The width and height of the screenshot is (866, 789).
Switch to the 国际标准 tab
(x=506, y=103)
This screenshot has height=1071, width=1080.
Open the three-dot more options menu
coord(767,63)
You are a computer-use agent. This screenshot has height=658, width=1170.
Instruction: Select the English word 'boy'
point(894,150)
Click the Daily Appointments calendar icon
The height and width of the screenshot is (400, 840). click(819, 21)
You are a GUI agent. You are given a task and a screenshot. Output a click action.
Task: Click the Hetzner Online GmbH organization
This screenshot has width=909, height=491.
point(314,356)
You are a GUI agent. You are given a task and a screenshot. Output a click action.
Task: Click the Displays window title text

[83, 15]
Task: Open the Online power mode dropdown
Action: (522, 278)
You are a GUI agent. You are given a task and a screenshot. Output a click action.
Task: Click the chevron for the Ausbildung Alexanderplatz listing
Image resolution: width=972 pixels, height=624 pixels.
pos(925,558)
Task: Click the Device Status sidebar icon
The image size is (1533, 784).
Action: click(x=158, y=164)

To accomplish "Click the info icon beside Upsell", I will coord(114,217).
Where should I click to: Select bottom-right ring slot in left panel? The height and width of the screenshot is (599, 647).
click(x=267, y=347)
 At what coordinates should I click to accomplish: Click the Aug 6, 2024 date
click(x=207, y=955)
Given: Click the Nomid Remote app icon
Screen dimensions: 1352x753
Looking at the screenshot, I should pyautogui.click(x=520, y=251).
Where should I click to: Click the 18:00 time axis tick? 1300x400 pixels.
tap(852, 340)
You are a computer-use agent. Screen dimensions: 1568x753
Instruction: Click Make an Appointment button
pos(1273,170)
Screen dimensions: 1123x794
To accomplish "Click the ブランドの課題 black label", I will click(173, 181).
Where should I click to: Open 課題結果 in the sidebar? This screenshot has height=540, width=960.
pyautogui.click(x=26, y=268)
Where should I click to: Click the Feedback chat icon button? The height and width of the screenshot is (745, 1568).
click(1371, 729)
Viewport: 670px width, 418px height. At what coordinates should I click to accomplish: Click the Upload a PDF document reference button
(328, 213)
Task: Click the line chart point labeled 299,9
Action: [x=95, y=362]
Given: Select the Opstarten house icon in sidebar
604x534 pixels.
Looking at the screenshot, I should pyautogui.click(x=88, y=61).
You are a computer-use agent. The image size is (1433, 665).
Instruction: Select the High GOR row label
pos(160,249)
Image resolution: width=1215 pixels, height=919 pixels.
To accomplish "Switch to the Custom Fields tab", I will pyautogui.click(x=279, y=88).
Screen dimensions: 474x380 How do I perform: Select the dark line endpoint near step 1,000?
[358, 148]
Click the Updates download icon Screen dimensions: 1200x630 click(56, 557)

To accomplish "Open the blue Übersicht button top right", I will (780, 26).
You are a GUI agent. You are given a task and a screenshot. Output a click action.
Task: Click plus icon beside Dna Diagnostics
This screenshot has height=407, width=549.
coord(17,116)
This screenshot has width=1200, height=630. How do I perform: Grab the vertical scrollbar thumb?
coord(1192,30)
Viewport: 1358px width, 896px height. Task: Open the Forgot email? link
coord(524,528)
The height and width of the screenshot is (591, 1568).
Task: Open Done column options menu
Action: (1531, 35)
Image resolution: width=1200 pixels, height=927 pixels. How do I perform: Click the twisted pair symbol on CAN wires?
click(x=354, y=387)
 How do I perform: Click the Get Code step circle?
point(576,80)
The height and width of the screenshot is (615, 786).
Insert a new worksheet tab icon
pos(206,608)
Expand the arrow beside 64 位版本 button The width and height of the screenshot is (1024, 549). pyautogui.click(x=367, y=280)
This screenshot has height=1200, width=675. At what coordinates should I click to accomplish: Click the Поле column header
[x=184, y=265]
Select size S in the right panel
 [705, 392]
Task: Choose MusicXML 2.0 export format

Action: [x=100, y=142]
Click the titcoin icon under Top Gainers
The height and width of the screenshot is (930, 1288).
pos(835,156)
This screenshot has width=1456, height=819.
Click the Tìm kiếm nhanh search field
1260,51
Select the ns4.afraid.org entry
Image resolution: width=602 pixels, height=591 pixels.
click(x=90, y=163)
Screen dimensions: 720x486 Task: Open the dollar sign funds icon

Exercise aim:
Of all the lines in the data above, show only those that hold the word "computer".

Answer box:
You are a computer-use agent. This screenshot has height=658, width=1170.
You are a computer-use agent. Screen dimensions: 1568x753
You are a computer-use agent. The image size is (1433, 665).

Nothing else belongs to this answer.